■ Task prompt ■
Make an exact copy of the records below, leaving every image out.

■ Input data ■
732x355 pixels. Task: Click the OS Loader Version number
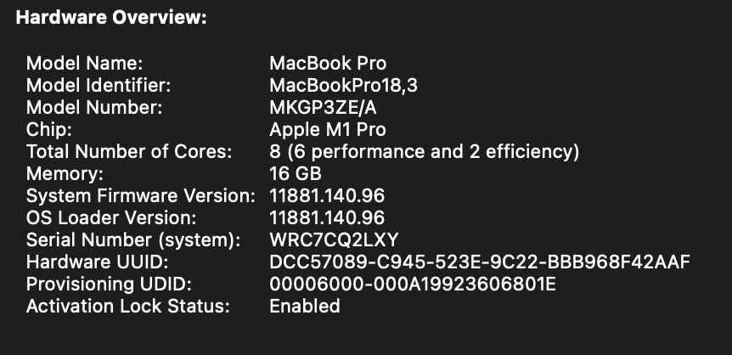point(327,218)
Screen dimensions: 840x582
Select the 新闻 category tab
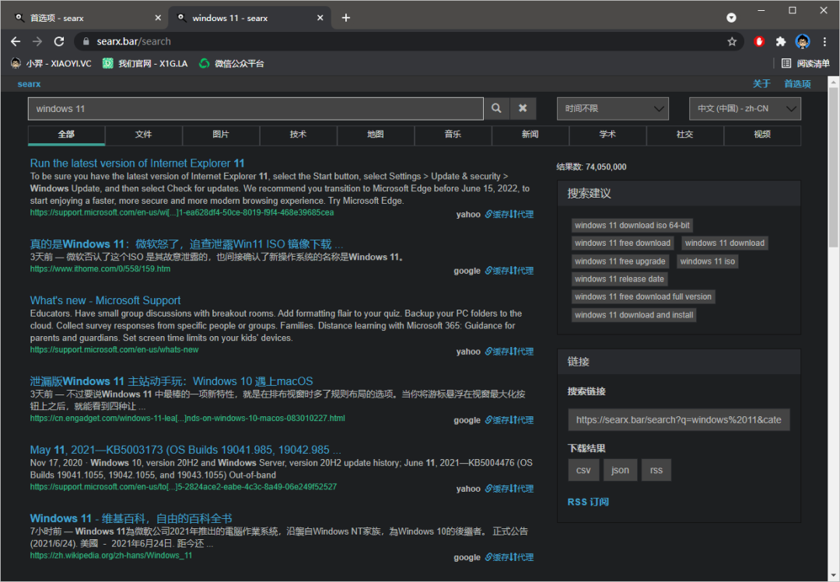(x=530, y=135)
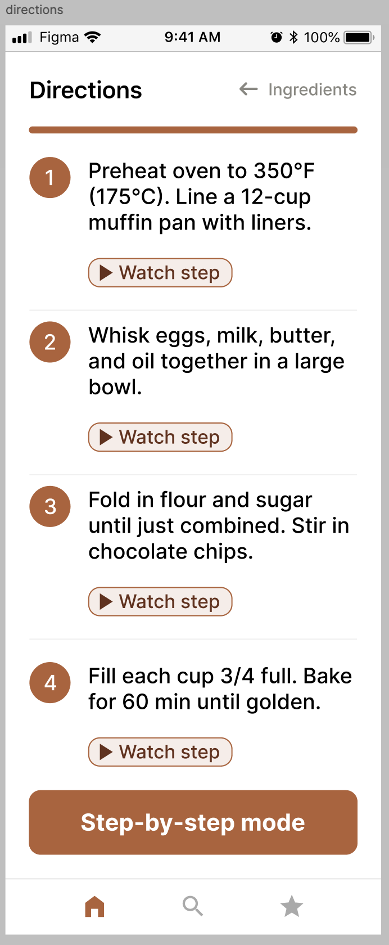
Task: Click the alarm clock status icon
Action: (x=277, y=38)
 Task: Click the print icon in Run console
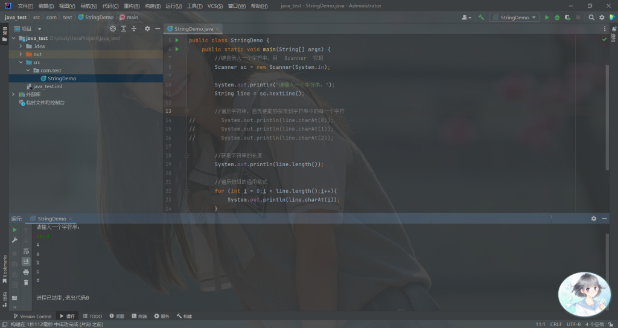(26, 272)
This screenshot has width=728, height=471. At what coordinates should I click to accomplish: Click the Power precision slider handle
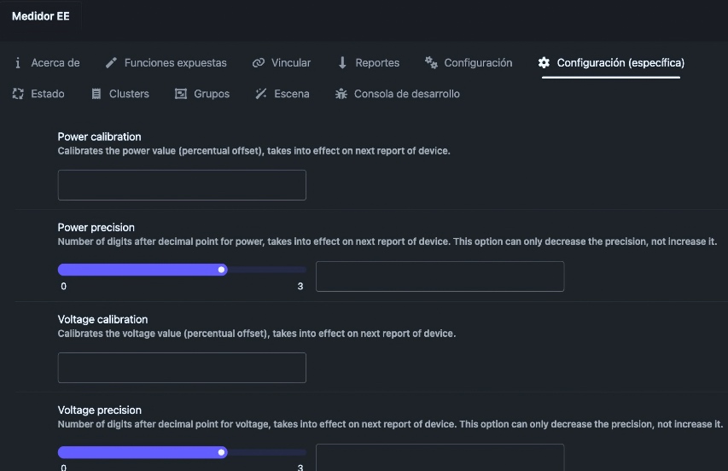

■ Exercise answer ■
732x355 pixels. Task: Click the OS Loader Version number
point(327,218)
Screen dimensions: 840x582
Select the 新闻 category tab
(x=530, y=135)
Task: Click the alarm clock status icon
Action: (x=277, y=38)
 Task: Click the print icon in Run console
(26, 272)
This screenshot has width=728, height=471. At what coordinates should I click to accomplish: Click the Power precision slider handle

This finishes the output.